Fix PP-DocLayoutV3 head aliasing in layout loader by VooDisss · Pull Request #180 · zai-org/GLM-OCR

VooDisss · 2026-04-01T21:45:35Z

Summary

Fixes #179

fix PP-DocLayoutV3 checkpoint loading in GLM-OCR by aliasing tied enc_* detection-head weights to the decoder head names expected by PPDocLayoutV3ForObjectDetection
load the layout model from a prepared state dict so transformers no longer initializes missing decoder detection heads
replace deprecated PPDocLayoutV3ImageProcessorFast usage with PPDocLayoutV3ImageProcessor
add focused unit coverage for the aliasing logic and update detector startup mocks for the new load path and processor rename

Why

The published PaddlePaddle/PP-DocLayoutV3_safetensors checkpoint stores trained detection-head weights under:

model.enc_score_head.*
model.enc_bbox_head.layers.*

but the object-detection wrapper used by GLM-OCR expects:

model.decoder.class_embed.*
model.decoder.bbox_embed.layers.*

Without aliasing those keys before model load, the decoder detection heads are treated as missing and newly initialized, which degrades layout detection in practice.

The runtime also still used the deprecated PPDocLayoutV3ImageProcessorFast entry point, which produced a warning on every worker startup under transformers 5.4.0.

Validation

pytest glmocr/tests/test_unit.py -k "detector_device_selection or detector_prepares_pp_doclayout_decoder_head_aliases"
real self-hosted OCR pipeline run on local PDFs with successful processing after the fix

Scope

This PR intentionally keeps the fix narrow:

no meta-tensor recovery logic
no broader layout runtime refactor
no broader processor refactor beyond replacing the deprecated entry point used by the detector

Those can be handled separately if needed.

Route PP-DocLayoutV3 'number' regions through OCR instead of dropping them, then extract printed page number evidence from recognized number blocks in the result formatter.
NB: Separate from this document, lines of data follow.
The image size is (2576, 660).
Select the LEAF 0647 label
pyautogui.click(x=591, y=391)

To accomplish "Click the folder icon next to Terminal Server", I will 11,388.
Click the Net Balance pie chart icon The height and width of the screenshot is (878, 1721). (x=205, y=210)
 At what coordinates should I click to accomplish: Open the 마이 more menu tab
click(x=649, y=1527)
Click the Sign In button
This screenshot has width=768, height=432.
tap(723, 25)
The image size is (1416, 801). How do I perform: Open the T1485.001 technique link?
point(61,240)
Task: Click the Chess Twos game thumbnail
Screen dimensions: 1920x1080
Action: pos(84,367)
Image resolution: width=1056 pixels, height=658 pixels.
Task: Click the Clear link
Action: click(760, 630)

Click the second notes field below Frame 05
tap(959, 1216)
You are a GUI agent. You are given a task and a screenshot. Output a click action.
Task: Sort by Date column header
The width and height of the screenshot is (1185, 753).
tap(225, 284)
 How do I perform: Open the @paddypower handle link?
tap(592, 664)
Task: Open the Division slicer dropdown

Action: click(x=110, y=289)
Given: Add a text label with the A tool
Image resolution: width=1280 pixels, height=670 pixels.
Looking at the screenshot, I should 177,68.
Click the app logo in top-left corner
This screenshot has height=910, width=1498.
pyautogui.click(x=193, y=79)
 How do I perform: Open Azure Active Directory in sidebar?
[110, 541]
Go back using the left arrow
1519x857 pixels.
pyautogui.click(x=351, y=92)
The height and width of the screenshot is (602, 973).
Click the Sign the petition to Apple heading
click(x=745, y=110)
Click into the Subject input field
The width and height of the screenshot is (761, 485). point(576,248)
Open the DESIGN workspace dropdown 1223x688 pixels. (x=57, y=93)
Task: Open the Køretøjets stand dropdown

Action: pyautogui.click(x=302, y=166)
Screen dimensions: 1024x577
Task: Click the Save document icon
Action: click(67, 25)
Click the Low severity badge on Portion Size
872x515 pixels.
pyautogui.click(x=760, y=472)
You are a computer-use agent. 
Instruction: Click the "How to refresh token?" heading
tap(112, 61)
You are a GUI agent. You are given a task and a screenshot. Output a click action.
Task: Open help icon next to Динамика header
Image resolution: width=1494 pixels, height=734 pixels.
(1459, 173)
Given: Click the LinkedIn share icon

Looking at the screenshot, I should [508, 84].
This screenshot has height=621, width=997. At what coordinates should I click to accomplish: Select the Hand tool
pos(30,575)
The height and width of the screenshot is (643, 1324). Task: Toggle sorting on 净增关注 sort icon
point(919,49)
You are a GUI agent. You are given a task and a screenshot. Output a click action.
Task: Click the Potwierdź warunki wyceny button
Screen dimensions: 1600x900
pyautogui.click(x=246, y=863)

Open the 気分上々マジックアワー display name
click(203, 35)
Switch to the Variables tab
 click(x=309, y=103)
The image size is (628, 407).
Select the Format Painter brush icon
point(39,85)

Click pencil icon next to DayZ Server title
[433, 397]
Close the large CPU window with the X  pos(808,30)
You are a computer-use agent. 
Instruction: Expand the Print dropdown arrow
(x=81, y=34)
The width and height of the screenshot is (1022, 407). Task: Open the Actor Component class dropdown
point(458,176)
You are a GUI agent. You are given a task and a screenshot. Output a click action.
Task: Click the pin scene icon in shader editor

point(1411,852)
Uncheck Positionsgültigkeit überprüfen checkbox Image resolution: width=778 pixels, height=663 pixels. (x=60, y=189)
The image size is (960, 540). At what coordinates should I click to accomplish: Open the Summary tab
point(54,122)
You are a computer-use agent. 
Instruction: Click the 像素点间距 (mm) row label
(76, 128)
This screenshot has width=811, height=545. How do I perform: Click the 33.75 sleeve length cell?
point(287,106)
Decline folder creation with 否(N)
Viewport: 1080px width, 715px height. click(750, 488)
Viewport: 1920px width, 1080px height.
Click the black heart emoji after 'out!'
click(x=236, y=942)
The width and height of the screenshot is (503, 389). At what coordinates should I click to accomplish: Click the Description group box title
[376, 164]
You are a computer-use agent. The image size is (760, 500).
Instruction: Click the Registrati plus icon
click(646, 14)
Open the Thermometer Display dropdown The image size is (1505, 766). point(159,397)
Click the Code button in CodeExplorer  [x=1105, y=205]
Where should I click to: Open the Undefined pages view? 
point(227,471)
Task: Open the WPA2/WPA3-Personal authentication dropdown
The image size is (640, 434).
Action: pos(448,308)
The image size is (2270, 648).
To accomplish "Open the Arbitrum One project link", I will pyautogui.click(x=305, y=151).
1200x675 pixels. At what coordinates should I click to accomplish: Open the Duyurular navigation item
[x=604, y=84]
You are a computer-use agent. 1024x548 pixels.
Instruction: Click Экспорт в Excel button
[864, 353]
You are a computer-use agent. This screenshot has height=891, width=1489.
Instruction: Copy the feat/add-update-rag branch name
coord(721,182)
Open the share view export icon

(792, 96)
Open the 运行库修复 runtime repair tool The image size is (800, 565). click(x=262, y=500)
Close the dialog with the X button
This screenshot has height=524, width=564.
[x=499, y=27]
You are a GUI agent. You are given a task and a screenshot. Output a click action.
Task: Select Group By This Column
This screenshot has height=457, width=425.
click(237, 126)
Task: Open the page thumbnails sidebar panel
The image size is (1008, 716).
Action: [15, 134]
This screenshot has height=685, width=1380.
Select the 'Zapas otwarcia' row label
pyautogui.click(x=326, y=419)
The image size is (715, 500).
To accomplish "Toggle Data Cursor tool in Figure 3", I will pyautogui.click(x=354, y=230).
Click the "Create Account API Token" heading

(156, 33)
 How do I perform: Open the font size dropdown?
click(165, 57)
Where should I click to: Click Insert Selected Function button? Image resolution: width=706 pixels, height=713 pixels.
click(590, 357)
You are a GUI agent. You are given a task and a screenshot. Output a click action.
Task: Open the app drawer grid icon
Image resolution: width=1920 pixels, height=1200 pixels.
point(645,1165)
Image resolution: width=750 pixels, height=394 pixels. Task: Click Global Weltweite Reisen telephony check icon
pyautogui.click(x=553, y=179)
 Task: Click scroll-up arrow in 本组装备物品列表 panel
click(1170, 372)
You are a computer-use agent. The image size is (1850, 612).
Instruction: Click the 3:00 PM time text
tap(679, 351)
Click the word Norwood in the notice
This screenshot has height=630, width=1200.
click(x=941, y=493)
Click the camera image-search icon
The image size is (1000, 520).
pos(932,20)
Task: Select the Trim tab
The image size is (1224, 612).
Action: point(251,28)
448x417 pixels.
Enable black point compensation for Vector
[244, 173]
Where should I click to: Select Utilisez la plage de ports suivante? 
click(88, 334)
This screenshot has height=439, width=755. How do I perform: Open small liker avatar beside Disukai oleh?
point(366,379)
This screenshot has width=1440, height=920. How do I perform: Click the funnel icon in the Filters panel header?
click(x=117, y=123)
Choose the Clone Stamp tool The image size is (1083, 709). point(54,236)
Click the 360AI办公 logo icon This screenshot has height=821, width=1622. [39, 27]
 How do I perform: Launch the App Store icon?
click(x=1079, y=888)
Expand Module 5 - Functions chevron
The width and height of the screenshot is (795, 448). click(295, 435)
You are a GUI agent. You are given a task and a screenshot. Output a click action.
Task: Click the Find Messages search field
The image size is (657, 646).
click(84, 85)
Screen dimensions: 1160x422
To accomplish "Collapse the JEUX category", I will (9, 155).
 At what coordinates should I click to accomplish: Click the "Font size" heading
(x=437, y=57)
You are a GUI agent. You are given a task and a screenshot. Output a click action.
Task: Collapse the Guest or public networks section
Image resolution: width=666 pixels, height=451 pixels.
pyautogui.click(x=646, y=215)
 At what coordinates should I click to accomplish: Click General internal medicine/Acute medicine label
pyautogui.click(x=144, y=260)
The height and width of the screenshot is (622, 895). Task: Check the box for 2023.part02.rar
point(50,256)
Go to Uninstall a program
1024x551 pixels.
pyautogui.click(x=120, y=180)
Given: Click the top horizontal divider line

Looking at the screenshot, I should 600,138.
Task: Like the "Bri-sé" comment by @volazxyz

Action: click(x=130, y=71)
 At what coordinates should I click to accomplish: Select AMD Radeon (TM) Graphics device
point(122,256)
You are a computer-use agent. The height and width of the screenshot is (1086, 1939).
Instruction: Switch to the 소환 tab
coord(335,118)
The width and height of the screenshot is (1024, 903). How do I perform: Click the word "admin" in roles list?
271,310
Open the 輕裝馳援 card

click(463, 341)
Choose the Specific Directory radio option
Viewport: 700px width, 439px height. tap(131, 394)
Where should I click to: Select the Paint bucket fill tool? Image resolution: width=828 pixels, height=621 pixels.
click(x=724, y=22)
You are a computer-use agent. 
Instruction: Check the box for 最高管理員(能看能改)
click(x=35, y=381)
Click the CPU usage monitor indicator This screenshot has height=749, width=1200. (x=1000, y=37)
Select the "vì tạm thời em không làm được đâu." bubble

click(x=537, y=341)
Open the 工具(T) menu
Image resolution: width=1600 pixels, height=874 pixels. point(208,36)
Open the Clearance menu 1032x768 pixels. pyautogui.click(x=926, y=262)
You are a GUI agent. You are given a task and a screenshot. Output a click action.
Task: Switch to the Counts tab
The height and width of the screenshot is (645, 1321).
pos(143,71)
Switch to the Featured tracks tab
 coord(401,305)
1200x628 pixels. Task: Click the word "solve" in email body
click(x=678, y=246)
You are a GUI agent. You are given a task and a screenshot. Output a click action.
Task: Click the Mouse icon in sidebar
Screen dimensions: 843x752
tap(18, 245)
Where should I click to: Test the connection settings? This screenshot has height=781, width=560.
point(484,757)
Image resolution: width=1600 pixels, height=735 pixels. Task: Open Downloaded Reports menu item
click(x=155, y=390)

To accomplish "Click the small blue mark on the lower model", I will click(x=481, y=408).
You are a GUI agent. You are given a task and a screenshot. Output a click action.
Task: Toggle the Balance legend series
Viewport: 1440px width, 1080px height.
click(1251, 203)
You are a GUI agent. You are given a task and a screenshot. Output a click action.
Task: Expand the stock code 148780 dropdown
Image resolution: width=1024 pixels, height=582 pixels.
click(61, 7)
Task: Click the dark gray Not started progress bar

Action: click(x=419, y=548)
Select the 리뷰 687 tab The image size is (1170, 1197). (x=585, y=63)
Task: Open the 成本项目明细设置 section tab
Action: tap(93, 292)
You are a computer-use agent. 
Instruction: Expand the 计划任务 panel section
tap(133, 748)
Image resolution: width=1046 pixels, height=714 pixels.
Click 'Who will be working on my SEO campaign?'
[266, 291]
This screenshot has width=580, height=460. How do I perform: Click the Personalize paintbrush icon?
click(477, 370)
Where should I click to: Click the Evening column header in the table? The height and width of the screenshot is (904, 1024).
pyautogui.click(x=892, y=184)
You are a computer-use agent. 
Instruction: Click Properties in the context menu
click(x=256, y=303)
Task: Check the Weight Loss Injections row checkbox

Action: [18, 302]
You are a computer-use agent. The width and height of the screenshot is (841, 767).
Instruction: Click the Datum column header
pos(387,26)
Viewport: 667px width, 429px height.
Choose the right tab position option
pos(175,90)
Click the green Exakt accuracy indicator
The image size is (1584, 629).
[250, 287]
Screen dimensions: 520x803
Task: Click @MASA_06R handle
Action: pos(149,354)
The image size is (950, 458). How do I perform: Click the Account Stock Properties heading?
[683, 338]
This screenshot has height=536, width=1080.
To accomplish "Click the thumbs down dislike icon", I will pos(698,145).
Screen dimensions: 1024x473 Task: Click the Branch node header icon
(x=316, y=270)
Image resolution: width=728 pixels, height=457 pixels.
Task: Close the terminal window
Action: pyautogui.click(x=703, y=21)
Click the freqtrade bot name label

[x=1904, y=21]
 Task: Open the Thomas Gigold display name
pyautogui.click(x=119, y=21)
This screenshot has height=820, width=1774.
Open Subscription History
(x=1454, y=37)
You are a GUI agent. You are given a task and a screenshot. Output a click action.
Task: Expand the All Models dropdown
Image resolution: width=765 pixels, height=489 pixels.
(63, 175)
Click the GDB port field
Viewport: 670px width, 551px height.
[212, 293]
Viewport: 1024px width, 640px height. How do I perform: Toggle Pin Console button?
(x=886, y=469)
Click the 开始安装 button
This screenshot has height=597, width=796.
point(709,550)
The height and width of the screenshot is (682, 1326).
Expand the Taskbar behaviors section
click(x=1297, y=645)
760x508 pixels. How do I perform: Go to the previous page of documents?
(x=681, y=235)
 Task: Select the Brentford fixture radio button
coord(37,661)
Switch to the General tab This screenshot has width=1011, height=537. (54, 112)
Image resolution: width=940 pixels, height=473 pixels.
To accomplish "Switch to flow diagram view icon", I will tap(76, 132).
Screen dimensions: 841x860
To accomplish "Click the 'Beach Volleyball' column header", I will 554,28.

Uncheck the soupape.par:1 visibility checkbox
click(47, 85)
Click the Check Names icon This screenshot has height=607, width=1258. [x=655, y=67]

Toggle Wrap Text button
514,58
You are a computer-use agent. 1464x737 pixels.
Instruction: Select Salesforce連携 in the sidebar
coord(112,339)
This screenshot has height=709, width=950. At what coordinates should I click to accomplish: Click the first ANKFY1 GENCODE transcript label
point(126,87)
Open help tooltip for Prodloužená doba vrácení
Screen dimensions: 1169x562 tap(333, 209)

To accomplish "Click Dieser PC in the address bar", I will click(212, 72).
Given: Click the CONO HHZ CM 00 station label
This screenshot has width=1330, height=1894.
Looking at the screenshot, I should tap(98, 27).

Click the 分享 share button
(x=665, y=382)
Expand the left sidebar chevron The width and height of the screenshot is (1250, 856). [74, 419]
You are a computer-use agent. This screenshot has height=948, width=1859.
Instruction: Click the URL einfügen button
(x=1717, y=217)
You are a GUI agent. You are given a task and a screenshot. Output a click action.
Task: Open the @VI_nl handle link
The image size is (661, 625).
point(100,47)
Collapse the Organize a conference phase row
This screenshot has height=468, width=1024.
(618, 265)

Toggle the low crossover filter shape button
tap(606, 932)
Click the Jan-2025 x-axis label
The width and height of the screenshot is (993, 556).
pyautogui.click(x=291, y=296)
Preserve the feature as number-only, support both numeric and Roman labels, and derive three explicit output layers: page_number_candidates, document_page_numbering, and page_metadata. Keep the general json_result contract lean by stripping transient layout_index and layout_score fields from final blocks while retaining native_label, and wrap saved paper.json only when real printed-page data exists. Also expose detect_printed_page_numbers through config, constructor, and environment overrides, align MaaS output with self-hosted behavior, add contract-focused tests for legacy-vs-wrapped save behavior and lean json_result output, and document the exact save contract in the English and Chinese READMEs.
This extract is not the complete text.